– ¿Qué cargos son esos? -dijo Himmler con un cierto desdén-. No sé nada de ningún cargo pendiente contra Weisthor. Ni siquiera de ninguna investigación que le afecte.
– Eso es porque no había ninguna investigación sobre él. No obstante, una indagación totalmente independiente ha revelado su papel principal en una odiosa conspiración que ha tenido como resultado el asesinato perverso de siete escolares alemanas inocentes.

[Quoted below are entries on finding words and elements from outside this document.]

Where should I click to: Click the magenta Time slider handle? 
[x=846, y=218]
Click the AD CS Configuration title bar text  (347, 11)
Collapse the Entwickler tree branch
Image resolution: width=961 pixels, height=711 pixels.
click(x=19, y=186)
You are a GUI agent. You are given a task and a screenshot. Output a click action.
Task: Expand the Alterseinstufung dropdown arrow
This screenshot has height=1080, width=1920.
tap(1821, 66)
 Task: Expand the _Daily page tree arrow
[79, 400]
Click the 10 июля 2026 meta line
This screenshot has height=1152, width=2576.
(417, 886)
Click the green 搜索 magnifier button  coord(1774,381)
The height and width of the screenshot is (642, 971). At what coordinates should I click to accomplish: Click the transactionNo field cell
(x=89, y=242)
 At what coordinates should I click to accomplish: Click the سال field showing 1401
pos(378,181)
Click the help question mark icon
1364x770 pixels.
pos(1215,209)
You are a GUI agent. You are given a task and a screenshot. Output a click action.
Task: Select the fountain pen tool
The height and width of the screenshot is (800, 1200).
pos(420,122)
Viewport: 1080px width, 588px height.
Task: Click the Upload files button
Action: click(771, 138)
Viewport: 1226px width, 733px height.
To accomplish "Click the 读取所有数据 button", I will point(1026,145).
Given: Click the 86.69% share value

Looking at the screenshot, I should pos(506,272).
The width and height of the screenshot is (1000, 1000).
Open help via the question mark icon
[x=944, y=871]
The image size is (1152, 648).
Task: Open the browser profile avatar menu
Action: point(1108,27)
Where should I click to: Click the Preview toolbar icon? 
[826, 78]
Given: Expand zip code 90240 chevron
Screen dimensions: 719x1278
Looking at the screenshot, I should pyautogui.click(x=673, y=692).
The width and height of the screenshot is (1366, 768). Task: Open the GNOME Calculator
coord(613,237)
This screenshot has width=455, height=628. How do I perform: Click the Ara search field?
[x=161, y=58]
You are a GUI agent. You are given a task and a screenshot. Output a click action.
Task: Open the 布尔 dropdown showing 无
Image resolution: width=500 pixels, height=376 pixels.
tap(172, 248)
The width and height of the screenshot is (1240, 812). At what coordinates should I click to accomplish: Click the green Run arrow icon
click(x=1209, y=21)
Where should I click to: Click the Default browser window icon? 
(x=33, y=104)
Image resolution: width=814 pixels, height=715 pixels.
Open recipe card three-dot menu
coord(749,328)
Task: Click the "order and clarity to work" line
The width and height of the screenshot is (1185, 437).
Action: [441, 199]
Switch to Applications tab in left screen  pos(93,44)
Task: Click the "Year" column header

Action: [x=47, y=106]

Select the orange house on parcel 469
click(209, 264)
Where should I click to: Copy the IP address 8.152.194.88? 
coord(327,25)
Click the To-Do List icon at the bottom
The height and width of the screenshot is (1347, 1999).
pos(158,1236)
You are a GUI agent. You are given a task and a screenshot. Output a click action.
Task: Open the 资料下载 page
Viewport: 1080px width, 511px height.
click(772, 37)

– Reichsführer -rugió Weisthor-, protesto. Esto es monstruoso.
– Estoy totalmente de acuerdo -dijo Heydrich-. Y usted es el monstruo.
Weisthor se puso en pie, temblando de pies a cabeza.
– Asqueroso judío embustero -escupió.
Heydrich se limitó a sonreír como con desgana.
– Kommissar -dijo en voz alta-, ¿haría el favor de entrar ahora?
Entré lentamente en la sala, y mis zapatos resonaron en el suelo de madera como si fuera un actor nervioso que va a hacer una prueba para una obra. Todas las cabezas se volvieron cuando entré, y cuando cincuenta de los hombres más poderosos de Alemania centraron sus miradas en mí, habría deseado estar en cualquier otro sitio que no fuera allí. Weisthor se quedó boquiabierto mientras Himmler empezaba a levantarse.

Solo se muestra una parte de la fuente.